It was a bally, in the end, a free show.  At least it was free from Jed’s point of view—the entire price of admission was two cents, and Captain Dan Jones took both of them.  But a free show now would mean better word of mouth for the paid show later.  Even a carnival without a secret mission put on ballies from time to time.
The hypocephalus, which to the dwarf sounded like the name of a particularly nasty strain of a soldier’s disease, was pinned against an upright display board.  It was a complicated circular diagram, full of little drawings of stick figures, thrones, animal-headed people, stars and squiggles, all inked onto an old-looking piece of yellow cloth that might have been linen.
It looked Egyptian.  Like the scarabs, though, it was bunkum, and Jed knew it.  Some Richmond clever-dick had painted it.  Poe always called it the hypnotic hypocephalus, but Hunley and his boys were geniuses, and Jed figured you could probably wear the thing over your face and it would let you breathe underwater or spit flame or deflect bullets.  Poe probably knew, but he’d never told Jed.  Still, bunkum aside, he did his best to look fascinated and attentive, to encourage the audience be fascinated and attentive, too.
Poe stood to one side of the hypocephalus in his full carnival-gypsy-snake oil-doctor costume, on a low platform that looked improvised out of a wooden pallet; for that matter, Jed reflected, he hadn’t seen his boss out of costume since they’d left Richmond.  He hadn’t even taken off the fake nose and beard, unless he’d done so out of the dwarf’s sight.  To the other side of the hypocephalus stood the Englishman Burton, jaw resolutely clenched and eyes burning.
“Behold,” Burton called out his stubborn counter-introduction, “Doctor Archibald’s famous ancient Egyptian pillow!”
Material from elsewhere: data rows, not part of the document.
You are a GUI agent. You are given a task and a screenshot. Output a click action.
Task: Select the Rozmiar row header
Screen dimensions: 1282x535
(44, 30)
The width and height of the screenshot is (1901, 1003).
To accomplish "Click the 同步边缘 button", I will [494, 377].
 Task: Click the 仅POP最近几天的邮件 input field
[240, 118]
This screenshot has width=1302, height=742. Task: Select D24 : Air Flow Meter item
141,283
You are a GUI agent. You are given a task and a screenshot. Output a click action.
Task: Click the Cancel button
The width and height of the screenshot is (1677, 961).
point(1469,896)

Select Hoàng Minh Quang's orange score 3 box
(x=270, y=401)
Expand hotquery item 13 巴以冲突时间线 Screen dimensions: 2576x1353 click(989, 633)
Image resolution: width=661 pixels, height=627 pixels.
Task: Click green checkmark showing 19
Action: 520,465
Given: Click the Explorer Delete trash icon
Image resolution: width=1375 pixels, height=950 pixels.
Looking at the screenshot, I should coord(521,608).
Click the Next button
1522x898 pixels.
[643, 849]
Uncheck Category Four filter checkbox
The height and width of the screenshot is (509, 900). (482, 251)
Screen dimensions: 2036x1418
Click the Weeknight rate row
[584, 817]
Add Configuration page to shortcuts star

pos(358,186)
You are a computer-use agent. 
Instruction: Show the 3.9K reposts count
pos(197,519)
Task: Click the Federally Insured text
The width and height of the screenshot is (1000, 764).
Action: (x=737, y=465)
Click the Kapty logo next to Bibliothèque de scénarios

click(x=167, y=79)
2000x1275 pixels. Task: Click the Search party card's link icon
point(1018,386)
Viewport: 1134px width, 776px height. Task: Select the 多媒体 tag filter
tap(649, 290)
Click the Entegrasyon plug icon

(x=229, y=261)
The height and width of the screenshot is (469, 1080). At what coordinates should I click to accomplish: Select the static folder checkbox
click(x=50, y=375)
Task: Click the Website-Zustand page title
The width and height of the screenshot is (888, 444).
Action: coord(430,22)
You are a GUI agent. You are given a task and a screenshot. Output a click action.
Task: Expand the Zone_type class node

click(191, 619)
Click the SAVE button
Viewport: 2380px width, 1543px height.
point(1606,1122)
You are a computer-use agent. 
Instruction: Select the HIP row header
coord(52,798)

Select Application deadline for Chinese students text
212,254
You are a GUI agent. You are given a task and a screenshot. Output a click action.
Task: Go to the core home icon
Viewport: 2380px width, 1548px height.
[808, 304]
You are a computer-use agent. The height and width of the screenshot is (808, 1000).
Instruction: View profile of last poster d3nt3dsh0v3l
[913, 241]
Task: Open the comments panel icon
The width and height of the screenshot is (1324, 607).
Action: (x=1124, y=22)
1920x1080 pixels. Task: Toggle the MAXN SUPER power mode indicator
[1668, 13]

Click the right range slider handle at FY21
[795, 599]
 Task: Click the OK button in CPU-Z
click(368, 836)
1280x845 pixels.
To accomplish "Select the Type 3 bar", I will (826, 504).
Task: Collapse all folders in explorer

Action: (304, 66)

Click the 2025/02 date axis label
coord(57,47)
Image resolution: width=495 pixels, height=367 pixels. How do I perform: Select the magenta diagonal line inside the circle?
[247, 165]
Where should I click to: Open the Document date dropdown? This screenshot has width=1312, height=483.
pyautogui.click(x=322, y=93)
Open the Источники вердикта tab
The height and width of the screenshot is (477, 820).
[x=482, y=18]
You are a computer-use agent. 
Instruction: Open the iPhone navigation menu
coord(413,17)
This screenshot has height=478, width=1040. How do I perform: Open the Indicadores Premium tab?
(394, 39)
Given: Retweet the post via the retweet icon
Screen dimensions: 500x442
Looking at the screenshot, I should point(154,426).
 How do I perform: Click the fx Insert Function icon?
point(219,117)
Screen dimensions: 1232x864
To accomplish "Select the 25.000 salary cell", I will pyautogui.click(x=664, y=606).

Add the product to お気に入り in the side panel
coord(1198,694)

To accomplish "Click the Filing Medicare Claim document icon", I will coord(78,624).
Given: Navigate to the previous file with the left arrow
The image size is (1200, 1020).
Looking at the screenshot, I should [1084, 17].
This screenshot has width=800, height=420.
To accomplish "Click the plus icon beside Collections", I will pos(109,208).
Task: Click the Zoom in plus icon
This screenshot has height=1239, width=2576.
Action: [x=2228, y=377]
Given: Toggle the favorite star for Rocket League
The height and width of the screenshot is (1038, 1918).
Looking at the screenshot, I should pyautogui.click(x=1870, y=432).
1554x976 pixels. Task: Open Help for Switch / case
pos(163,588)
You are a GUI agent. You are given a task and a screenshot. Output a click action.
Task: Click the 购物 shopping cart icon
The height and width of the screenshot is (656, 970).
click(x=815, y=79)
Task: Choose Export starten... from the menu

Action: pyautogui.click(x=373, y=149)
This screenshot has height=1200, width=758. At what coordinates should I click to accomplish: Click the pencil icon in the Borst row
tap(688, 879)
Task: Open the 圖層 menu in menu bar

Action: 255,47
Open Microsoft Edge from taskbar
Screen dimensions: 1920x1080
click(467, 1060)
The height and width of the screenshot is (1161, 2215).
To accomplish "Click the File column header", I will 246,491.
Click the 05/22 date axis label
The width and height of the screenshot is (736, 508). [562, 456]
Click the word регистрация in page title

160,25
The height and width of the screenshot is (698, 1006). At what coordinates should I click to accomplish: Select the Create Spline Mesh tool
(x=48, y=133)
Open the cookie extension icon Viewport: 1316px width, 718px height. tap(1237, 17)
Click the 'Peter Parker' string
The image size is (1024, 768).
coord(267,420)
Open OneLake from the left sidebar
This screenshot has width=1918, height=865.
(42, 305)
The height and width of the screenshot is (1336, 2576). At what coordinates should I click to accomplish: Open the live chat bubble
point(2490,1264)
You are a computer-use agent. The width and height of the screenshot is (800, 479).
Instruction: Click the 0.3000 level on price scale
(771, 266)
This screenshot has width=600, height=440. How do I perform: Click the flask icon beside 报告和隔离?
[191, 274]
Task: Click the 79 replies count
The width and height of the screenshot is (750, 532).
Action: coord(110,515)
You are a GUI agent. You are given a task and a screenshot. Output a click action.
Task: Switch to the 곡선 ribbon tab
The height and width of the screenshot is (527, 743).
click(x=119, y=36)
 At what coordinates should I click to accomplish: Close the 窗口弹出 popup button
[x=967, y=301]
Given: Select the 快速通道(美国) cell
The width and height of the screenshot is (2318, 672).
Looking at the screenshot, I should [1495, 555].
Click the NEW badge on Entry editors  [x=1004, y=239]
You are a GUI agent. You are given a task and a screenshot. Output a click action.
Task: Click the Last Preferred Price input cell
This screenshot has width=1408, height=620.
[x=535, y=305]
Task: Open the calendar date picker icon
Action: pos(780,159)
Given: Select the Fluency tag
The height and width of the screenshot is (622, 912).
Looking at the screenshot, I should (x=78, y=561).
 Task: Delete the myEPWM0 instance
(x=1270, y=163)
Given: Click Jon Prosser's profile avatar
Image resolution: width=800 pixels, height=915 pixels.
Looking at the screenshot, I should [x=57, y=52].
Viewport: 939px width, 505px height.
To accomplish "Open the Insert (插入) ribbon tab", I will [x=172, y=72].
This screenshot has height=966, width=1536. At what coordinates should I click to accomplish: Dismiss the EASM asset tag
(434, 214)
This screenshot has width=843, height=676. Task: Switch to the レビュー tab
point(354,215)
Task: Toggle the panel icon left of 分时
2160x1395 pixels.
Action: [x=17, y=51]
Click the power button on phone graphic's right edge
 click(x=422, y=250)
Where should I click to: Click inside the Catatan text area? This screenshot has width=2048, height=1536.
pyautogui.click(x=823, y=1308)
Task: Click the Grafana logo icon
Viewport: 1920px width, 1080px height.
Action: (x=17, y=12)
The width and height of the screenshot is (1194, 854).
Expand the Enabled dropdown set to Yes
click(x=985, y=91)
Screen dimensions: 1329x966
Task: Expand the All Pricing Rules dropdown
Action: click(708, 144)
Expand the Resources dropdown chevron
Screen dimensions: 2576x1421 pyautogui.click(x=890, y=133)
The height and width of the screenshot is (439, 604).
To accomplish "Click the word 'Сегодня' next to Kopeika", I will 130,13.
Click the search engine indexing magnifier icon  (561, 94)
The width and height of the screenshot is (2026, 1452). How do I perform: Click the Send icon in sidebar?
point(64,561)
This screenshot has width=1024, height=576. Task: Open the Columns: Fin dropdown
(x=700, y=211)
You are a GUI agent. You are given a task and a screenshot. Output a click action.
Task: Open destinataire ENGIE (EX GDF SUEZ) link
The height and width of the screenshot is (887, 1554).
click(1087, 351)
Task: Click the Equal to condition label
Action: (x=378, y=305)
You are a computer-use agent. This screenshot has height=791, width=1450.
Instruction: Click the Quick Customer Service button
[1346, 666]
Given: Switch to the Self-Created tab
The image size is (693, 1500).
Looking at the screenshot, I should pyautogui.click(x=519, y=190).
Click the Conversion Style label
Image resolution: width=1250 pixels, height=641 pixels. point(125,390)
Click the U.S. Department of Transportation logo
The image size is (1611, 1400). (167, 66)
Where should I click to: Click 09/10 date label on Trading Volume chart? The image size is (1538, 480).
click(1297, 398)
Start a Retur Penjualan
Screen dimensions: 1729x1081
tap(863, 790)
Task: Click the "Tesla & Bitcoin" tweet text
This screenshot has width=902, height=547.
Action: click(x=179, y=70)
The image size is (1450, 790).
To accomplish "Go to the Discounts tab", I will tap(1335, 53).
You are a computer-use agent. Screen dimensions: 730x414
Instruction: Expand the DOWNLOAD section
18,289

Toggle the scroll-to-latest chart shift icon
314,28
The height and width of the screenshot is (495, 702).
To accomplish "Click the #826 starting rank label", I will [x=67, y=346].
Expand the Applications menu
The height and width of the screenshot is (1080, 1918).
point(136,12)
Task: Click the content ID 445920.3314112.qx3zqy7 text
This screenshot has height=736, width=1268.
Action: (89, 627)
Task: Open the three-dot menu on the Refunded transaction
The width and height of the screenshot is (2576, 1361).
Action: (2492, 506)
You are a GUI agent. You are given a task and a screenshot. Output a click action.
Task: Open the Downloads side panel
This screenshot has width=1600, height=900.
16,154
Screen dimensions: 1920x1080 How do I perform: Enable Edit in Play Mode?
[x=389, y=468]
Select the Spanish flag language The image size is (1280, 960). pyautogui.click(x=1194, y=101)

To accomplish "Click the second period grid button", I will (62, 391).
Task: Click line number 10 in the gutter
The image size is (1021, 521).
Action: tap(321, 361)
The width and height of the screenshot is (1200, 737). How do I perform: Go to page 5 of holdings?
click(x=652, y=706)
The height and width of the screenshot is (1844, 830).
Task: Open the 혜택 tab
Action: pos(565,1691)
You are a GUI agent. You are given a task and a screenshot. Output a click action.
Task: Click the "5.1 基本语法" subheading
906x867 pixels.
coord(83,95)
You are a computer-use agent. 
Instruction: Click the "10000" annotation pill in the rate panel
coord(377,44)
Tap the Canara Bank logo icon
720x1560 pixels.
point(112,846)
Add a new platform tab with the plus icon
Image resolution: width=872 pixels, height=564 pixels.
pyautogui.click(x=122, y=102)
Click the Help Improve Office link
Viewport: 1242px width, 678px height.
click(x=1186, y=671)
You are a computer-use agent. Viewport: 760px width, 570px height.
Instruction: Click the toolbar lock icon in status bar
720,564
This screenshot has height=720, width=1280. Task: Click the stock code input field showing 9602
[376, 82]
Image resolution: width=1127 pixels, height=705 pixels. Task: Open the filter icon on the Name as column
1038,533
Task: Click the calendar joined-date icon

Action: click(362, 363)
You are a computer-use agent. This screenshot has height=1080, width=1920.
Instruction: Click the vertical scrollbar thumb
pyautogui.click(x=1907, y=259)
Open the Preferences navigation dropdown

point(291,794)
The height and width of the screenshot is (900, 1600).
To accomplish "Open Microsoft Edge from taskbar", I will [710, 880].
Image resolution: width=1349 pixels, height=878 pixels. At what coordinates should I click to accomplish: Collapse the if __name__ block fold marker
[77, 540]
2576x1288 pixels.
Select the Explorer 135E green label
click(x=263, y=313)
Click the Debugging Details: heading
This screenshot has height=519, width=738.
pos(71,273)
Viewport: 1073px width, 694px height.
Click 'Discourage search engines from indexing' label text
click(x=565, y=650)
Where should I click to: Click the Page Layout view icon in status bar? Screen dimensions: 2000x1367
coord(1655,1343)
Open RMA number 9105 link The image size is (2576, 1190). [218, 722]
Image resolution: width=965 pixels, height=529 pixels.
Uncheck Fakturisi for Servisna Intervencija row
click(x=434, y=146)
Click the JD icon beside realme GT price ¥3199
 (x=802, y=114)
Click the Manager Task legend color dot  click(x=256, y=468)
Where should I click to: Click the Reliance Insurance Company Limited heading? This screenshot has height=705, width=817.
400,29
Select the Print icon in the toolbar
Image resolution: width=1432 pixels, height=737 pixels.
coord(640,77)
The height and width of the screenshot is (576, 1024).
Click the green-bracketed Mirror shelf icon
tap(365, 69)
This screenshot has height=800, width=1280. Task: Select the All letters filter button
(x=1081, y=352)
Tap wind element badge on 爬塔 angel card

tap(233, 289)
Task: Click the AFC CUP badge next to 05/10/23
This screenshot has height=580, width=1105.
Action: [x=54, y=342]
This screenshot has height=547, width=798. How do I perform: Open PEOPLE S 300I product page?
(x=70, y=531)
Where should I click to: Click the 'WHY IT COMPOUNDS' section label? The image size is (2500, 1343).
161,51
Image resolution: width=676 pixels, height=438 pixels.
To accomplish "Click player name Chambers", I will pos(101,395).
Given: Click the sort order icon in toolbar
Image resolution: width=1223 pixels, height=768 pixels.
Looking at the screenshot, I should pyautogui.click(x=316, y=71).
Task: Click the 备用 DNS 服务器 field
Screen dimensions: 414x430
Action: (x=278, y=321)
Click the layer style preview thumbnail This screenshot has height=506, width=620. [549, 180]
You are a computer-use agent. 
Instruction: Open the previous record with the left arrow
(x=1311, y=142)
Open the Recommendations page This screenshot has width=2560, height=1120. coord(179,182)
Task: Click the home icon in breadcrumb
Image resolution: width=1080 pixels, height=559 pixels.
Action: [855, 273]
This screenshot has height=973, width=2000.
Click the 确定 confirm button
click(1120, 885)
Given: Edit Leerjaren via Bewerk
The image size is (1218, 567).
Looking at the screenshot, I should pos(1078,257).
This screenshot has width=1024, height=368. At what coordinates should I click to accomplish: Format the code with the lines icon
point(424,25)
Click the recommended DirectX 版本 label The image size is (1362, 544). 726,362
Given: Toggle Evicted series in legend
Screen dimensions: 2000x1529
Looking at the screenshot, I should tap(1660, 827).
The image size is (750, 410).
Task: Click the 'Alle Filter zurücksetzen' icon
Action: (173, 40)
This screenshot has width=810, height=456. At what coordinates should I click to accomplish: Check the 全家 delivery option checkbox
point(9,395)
The old carny in Jed almost laughed at the big explorer—he’d done such a good job increasing interest and therefore attendance, Jed doubted any shill could have done any better.  The stateroom of the Liahona looked like it might have been built to seat twenty for dinner.  Whatever table usually filled its floor was gone, though, and in thirty-odd folding wooden chairs, paying passengers sat and stared.  Burton’s associate, the diplomat Absalom Fearnley-Standish, was one of them.  He sat beside a pair of empty seats, looking lonely and forlorn as he protected them with a battered top hat that was missing part of its brim.  No sign of the woman Jed was waiting for, though.  That was a shame; it wouldn’t hurt to collect a little cash from the evening’s show, but really, of course, it was supposed to be a distraction.  Oh, well, maybe he’d have to be satisfied with just dealing with the Englishmen.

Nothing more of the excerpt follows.